**EXERCISE PROMPT:** All of the entries must be duplicated exactly.

Start of SOURCE MATERIAL

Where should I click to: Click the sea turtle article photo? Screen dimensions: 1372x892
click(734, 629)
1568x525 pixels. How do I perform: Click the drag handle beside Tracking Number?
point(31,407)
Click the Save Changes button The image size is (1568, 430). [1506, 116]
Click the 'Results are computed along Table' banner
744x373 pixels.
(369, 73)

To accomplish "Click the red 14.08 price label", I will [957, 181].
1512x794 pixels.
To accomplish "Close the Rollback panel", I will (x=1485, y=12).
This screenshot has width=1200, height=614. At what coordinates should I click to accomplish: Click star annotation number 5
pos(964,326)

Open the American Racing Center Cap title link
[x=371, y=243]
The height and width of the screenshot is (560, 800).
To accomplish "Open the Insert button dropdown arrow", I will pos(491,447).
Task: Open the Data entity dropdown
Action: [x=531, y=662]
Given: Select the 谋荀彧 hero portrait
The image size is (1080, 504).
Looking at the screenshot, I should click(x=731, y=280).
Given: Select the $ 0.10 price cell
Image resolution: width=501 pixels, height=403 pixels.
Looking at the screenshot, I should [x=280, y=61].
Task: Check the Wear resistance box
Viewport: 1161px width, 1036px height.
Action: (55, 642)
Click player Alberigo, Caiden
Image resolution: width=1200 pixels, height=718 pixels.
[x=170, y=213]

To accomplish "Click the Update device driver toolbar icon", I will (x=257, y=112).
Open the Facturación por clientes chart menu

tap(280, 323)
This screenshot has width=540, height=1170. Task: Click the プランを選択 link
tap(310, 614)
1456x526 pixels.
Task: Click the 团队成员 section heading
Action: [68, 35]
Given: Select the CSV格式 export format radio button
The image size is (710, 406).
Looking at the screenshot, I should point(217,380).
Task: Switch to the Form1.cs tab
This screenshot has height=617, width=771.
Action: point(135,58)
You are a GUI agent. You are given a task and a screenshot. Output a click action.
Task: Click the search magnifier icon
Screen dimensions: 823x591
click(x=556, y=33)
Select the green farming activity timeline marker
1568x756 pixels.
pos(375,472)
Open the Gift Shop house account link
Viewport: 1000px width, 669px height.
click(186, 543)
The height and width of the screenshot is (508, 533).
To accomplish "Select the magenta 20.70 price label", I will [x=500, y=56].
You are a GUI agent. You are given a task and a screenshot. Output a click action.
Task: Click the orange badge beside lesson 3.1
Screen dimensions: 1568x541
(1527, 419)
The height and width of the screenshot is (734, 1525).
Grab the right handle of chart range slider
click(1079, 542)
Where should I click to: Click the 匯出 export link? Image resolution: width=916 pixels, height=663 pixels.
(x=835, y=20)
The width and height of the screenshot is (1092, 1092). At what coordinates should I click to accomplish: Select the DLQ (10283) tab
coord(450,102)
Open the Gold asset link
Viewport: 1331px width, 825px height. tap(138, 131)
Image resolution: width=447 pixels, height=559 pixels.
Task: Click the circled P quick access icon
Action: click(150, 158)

End of SOURCE MATERIAL

**WRITTEN RESPONSE:**
Where should I click to: Click the sea turtle article photo? Screen dimensions: 1372x892
click(734, 629)
1568x525 pixels. How do I perform: Click the drag handle beside Tracking Number?
point(31,407)
Click the Save Changes button The image size is (1568, 430). [1506, 116]
Click the 'Results are computed along Table' banner
744x373 pixels.
(369, 73)

To accomplish "Click the red 14.08 price label", I will [957, 181].
1512x794 pixels.
To accomplish "Close the Rollback panel", I will (x=1485, y=12).
This screenshot has width=1200, height=614. At what coordinates should I click to accomplish: Click star annotation number 5
pos(964,326)

Open the American Racing Center Cap title link
[x=371, y=243]
The height and width of the screenshot is (560, 800).
To accomplish "Open the Insert button dropdown arrow", I will pos(491,447).
Task: Open the Data entity dropdown
Action: [x=531, y=662]
Given: Select the 谋荀彧 hero portrait
The image size is (1080, 504).
Looking at the screenshot, I should click(x=731, y=280).
Given: Select the $ 0.10 price cell
Image resolution: width=501 pixels, height=403 pixels.
Looking at the screenshot, I should [x=280, y=61].
Task: Check the Wear resistance box
Viewport: 1161px width, 1036px height.
Action: (55, 642)
Click player Alberigo, Caiden
Image resolution: width=1200 pixels, height=718 pixels.
[x=170, y=213]

To accomplish "Click the Update device driver toolbar icon", I will (x=257, y=112).
Open the Facturación por clientes chart menu

tap(280, 323)
This screenshot has width=540, height=1170. Task: Click the プランを選択 link
tap(310, 614)
1456x526 pixels.
Task: Click the 团队成员 section heading
Action: [68, 35]
Given: Select the CSV格式 export format radio button
The image size is (710, 406).
Looking at the screenshot, I should point(217,380).
Task: Switch to the Form1.cs tab
This screenshot has height=617, width=771.
Action: point(135,58)
You are a GUI agent. You are given a task and a screenshot. Output a click action.
Task: Click the search magnifier icon
Screen dimensions: 823x591
click(x=556, y=33)
Select the green farming activity timeline marker
1568x756 pixels.
pos(375,472)
Open the Gift Shop house account link
Viewport: 1000px width, 669px height.
click(186, 543)
The height and width of the screenshot is (508, 533).
To accomplish "Select the magenta 20.70 price label", I will [x=500, y=56].
You are a GUI agent. You are given a task and a screenshot. Output a click action.
Task: Click the orange badge beside lesson 3.1
Screen dimensions: 1568x541
(1527, 419)
The height and width of the screenshot is (734, 1525).
Grab the right handle of chart range slider
click(1079, 542)
Where should I click to: Click the 匯出 export link? Image resolution: width=916 pixels, height=663 pixels.
(x=835, y=20)
The width and height of the screenshot is (1092, 1092). At what coordinates should I click to accomplish: Select the DLQ (10283) tab
coord(450,102)
Open the Gold asset link
Viewport: 1331px width, 825px height. tap(138, 131)
Image resolution: width=447 pixels, height=559 pixels.
Task: Click the circled P quick access icon
Action: click(150, 158)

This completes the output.